The Hromadske TV channel has aired a documentary with new evidence that the Security Service of Ukraine, better known as the SBU, kept people in a secret prison in Kharkiv from 2014 to 2016 – backing up previous claims made by alleged former captives and human rights activists.

Three people from the city of Ukrainsk in Donetsk Oblast told the Kyiv Post in 2016 that SBU officers had captured them and kept them in the detention center in Kharkiv, without making any official charges or letting their relatives know where they were.

The men, who had pro-Russian views, believe the SBU was preparing to exchange them for prisoners held by Russian proxy forces in Donetsk.
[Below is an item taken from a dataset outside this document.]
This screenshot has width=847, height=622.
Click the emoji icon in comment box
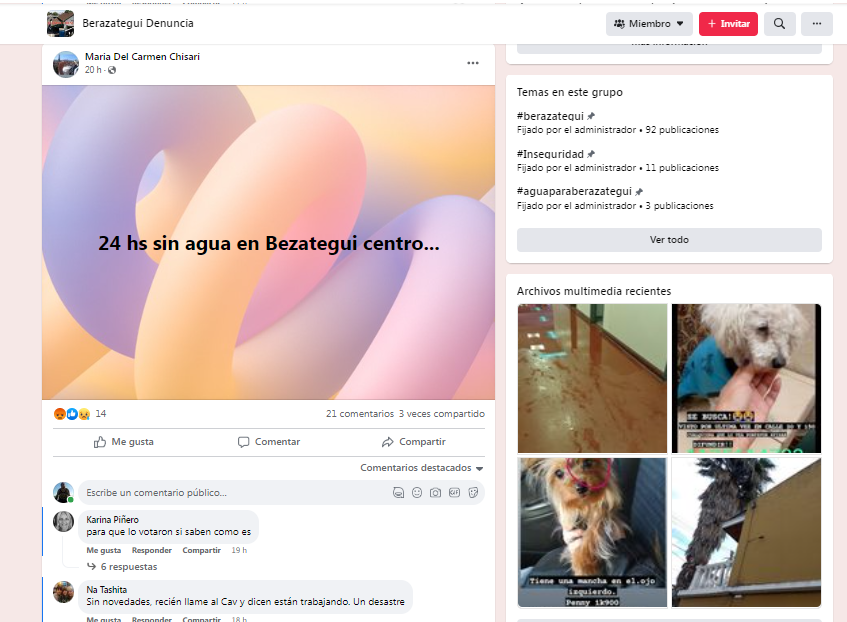[x=417, y=493]
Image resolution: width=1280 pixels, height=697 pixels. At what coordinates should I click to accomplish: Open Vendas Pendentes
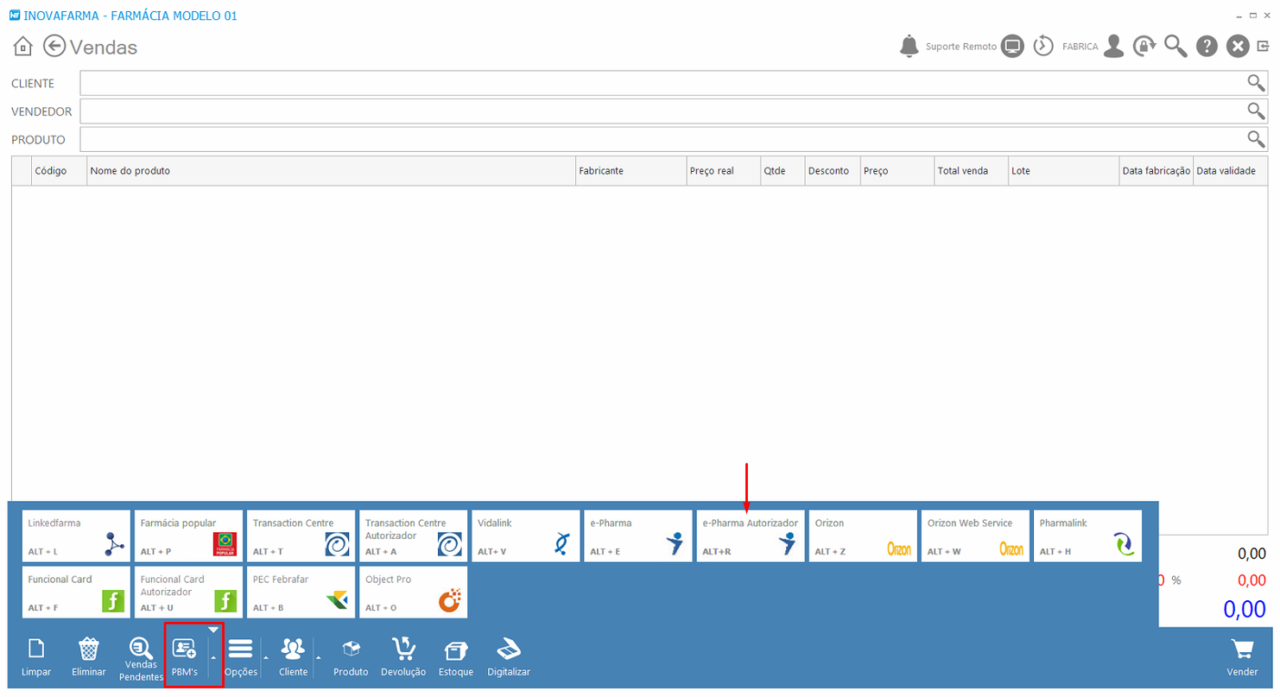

But since the exchanges failed, the men were released after international human rights bodies started reporting the existence of the illegal detention center.

The SBU, which has only one official detention center, in the capital Kyiv, has repeatedly denied having any secret prisons, calling the claims Russian propaganda.

The SBU did say a former detention facility in Kharkiv was sometimes used as a dormitory for SBU officers, but that no captives had been held there for years.

Hromadske TV gained access to the building in Kharkiv after speaking to six former captives. There, they confirmed that details about the interior of the building given to them by the captives were correct.

For instance, they found holes that former captives said they had made in shutters in order to be able to look through a window.

The men claiming to be former captives also recognized one of their prison guards on video taken of the building interior.

In addition, one of the former captives, Mykola Vakaruk, claimed that SBU officers had brought him to a hospital in Kharkiv to treat his kidney disease, and registered him there under a false name.

Journalists from Hromadske TV brought Vakaruk to the same hospital, and its staff recognized the man.

The journalists also discovered that military prosecutors had closed a criminal probe into the existence of the secret prison, and the SBU had closed an internal investigation into this issue.

“The facts that we collected allow us to state that the secret prison in Kharkiv indeed existed from 2014 to 2016,” Hromadske TV said.

“If detention centers like this are being kept secret and are publicly denied, and no law enforcement body investigates this, then we have no guarantee that other publicly important information isn’t being concealed from the public.”

SBU spokesperson Olena Gitlianska again denied to the Kyiv Post that the SBU had ever had any secret prisons, and claimed that the evidence Hromadske TV reported could have been fabricated.

“We don’t understand why they (Hromadske TV) keep on reporting on this,” she said.